The Bank of England believes that up to 75,000 jobs could be lost in financial services following Britain’s departure from the European Union.
I understand senior figures at the Bank are using the number as a “reasonable scenario”, particularly if there is no specific UK-EU financial services deal.
The number could change depending on the UK’s post-Brexit trading relationship with the EU.
But the bank still expects substantial job losses.
Many jobs will move to the continent.
The Bank of England has asked banks and other financial institutions, such as hedge funds, to provide it with contingency plans in the event of Britain trading with the EU under World Trade Organisation rules – what some have described as a “hard Brexit”.
That would mean banks based in the UK losing special passporting rights to operate across the EU.
The EU could also impose other “locations specific” regulations such as where trading in trillions of pounds worth of euro-denominated financial insurance products has to be based.
That could mean trading jobs moving to Paris or Frankfurt.
There have been a number of studies on the potential employment impact of Brexit.
A poll of more than 100 finance firms by Reuters suggested the number of job losses would be just below 10,000 in the “few years” following Brexit.
I understand the bank believes the 10,000 jobs figure is likely on “day one” of Brexit if there is no deal.
The Brussels-based think tank, Bruegel, said that over time 30,000 jobs could move to the continent or be lost as London’s financial sector shrinks.
And Xavier Rolet, the chief executive of the London Stock Exchange, has suggested that over 200,000 jobs could go.
The bank believes that is too high, and its scenario over the next three-to-five years is much closer to the 2016 study by Oliver Wyman, a management consultancy which has often been quoted by banking lobby groups assessing the impact of Brexit.

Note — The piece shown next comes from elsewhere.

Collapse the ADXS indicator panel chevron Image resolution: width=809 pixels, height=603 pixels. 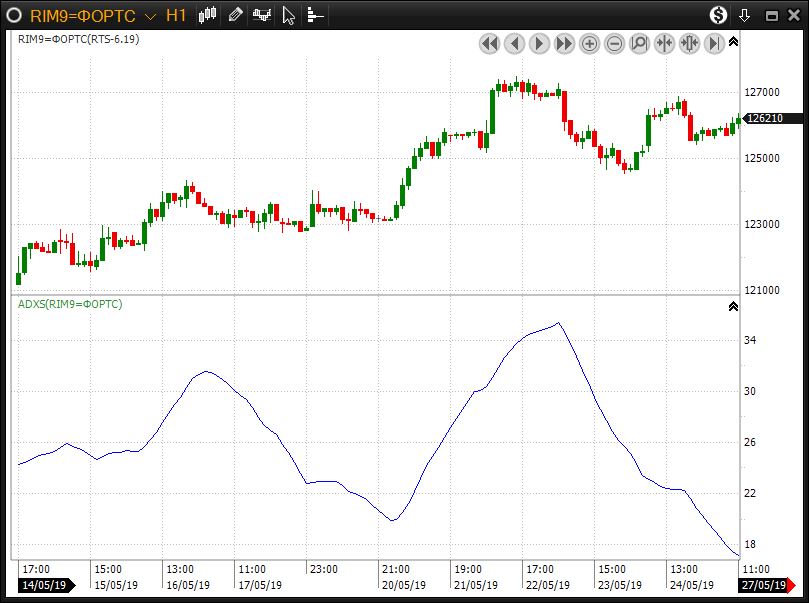(x=733, y=307)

Their report suggested between 65,000 and 75,000 job losses.
The study said that up to 40,000 jobs could be lost directly from financial services, with a further 30-40,000 going in associated activities such as legal work and professional services.
The report also argued that there could be opportunities from Brexit, such as developing bespoke financial services for emerging market economies across the Middle East and Asia including China and India.
Even if 75,000 jobs do go, London would still be by far the largest financial centre in Europe with over one million people employed in financial services in the capital and across the rest of Britain.
And the UK would still enjoy a healthy trade surplus in financial services with the rest of the EU worth many tens of billions of pounds.
Many also believe there will be a positive outcome to the EU negotiations as the City supports many governments and businesses on the continent in raising funds and executing global deals.
Those companies and firms would want to keep a close relationship with the UK and its well-developed global markets capacity.
Before the referendum, many banks suggested that they may move thousands of jobs.
But since then announcements have been more modest.
JP Morgan said it might have to move 4,000 jobs, but since the referendum has cut that number to around 1,000.
The Swiss bank, UBS, said it may move as few as 250 jobs after initially planning to relocate as many as 1,000.
And the chief executive of Barclays, Jess Staley, said that Brexit was no more complicated than setting up a holding company in America, which the bank was obliged to do in 2016.
More recently Lloyd Blankfein, the chief executive of Goldman Sachs, has tweeted that he will be spending “a lot more time” in Frankfurt despite the American bank building a large new HQ in London.